Stored items
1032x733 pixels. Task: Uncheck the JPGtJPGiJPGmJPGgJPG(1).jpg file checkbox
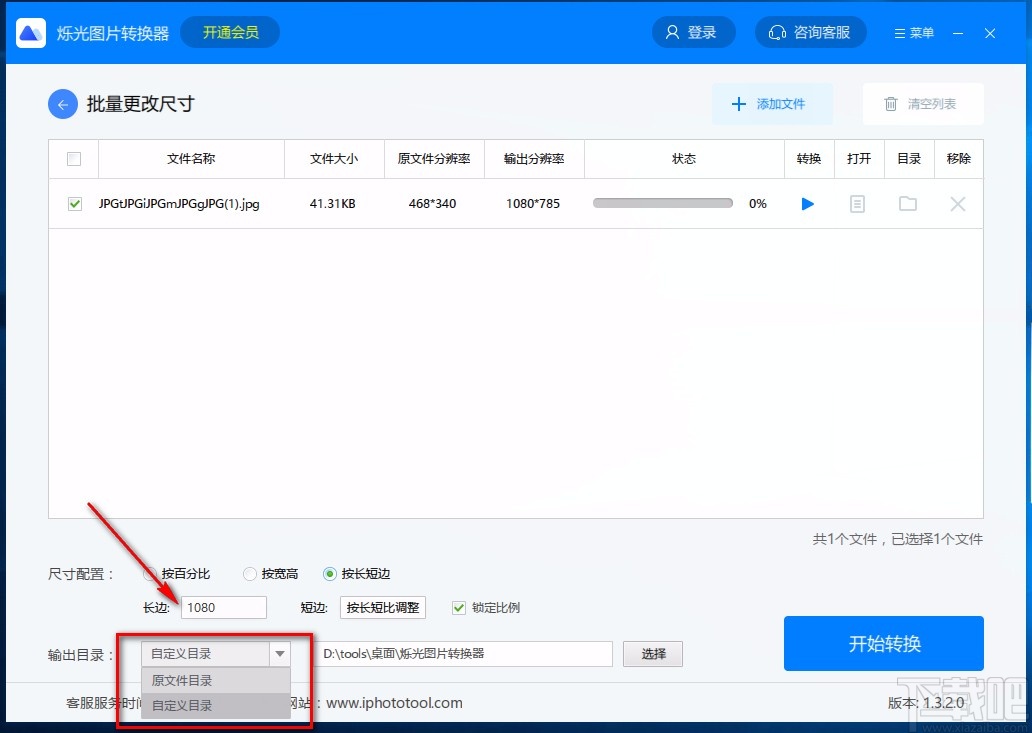click(73, 203)
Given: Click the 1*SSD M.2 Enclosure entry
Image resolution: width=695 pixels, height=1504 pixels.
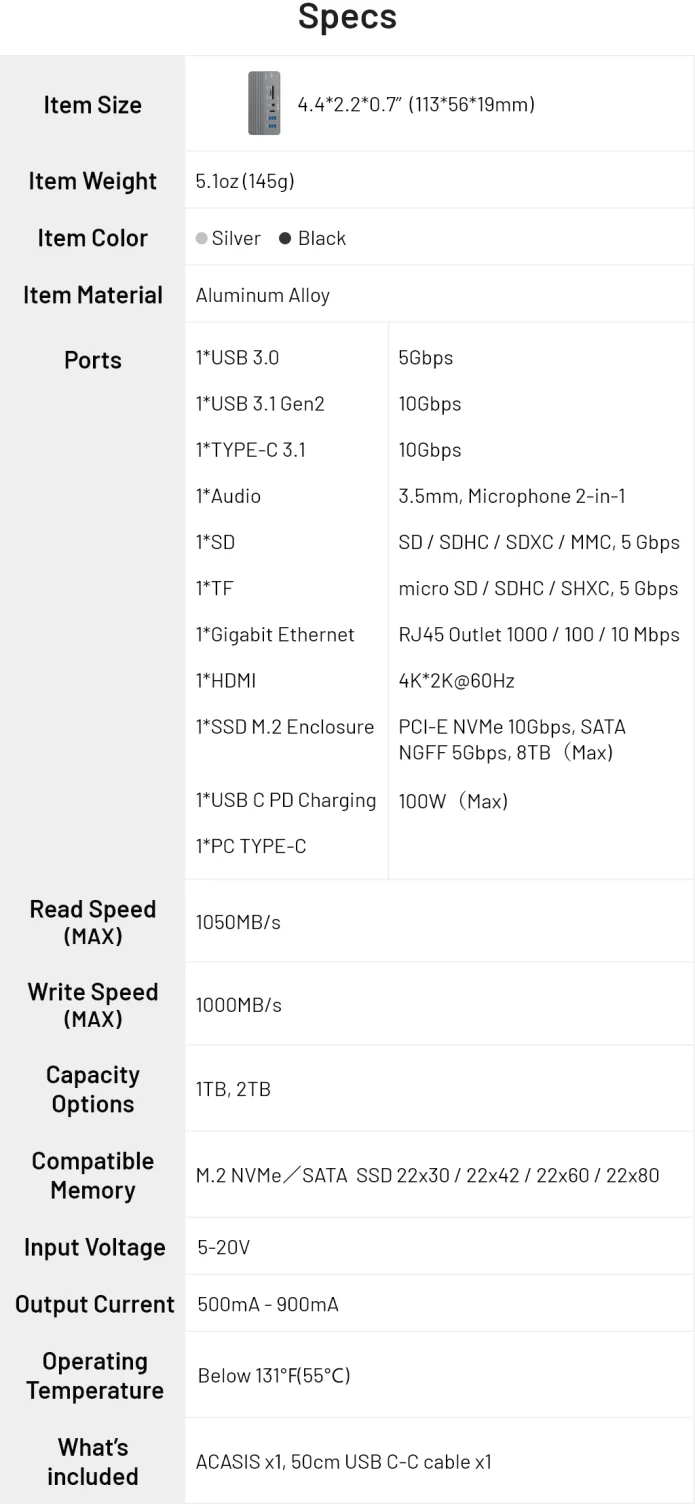Looking at the screenshot, I should pos(285,726).
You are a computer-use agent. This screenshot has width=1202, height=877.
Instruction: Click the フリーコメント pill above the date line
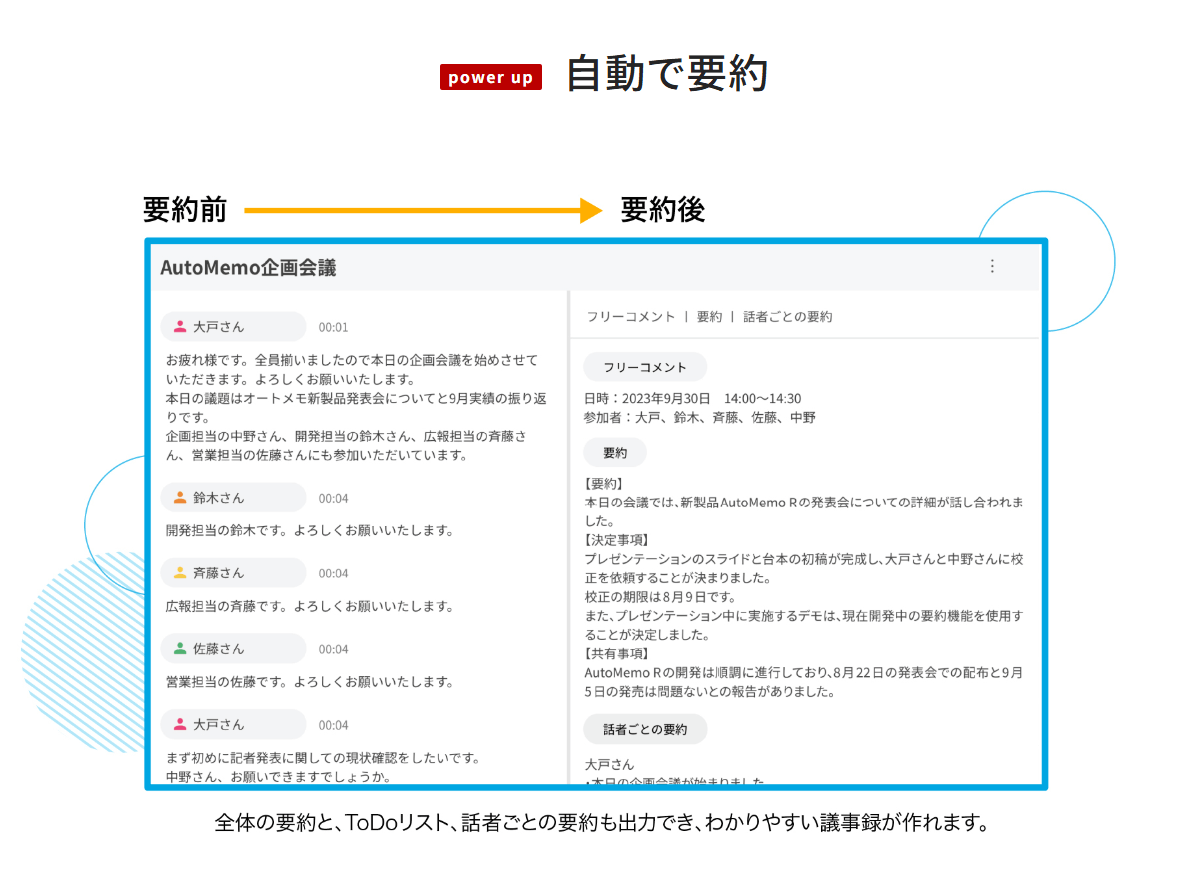645,367
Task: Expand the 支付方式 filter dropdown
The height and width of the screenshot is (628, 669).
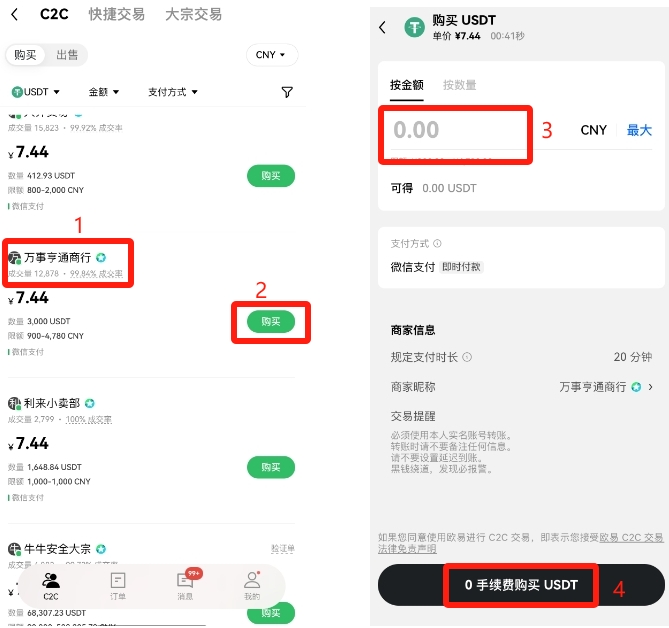Action: click(x=173, y=92)
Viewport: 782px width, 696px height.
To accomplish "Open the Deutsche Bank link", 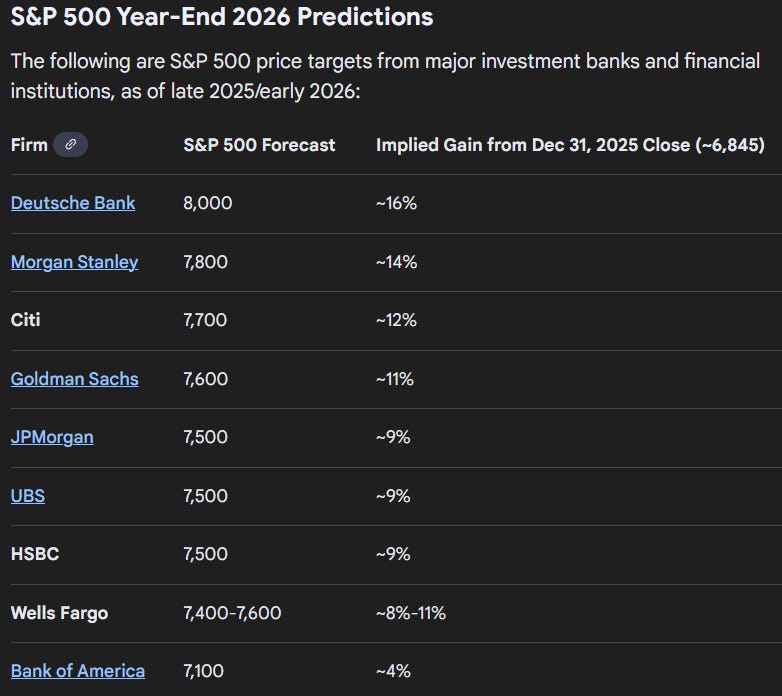I will [x=73, y=203].
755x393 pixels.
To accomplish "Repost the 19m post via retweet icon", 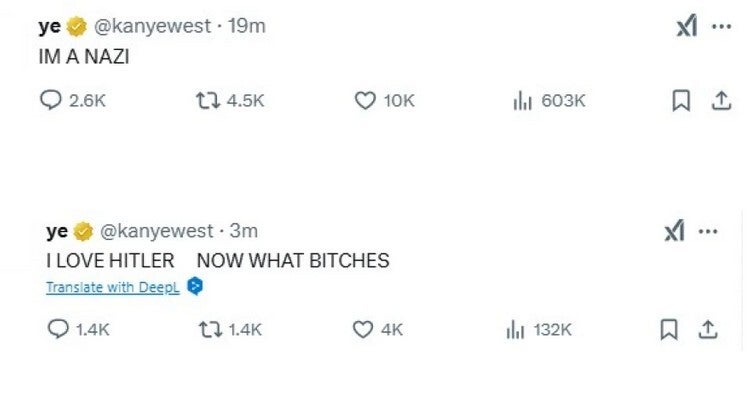I will click(208, 101).
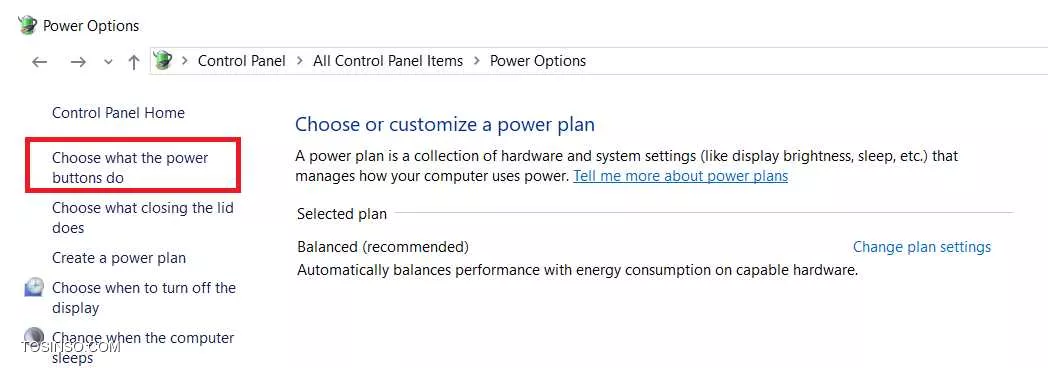Select Power Options breadcrumb segment
This screenshot has height=368, width=1048.
pyautogui.click(x=538, y=61)
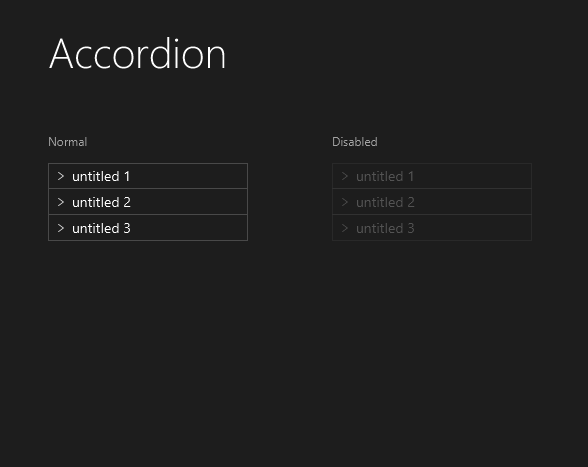
Task: Click the "Accordion" page title
Action: (137, 54)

● PROBLEM STATEMENT:
Begin with the first line of the records and repeat every line up to the one with "Task: Expand the 支付方式 filter dropdown", counting that line too. Pictures are not part of the copy.

● RESPONSE TO THE EXERCISE:
1032x733 pixels. Task: Uncheck the JPGtJPGiJPGmJPGgJPG(1).jpg file checkbox
click(73, 203)
Given: Click the 1*SSD M.2 Enclosure entry
Image resolution: width=695 pixels, height=1504 pixels.
Looking at the screenshot, I should pos(285,726).
You are a computer-use agent. This screenshot has width=1202, height=877.
Instruction: Click the フリーコメント pill above the date line
645,367
Task: Expand the 支付方式 filter dropdown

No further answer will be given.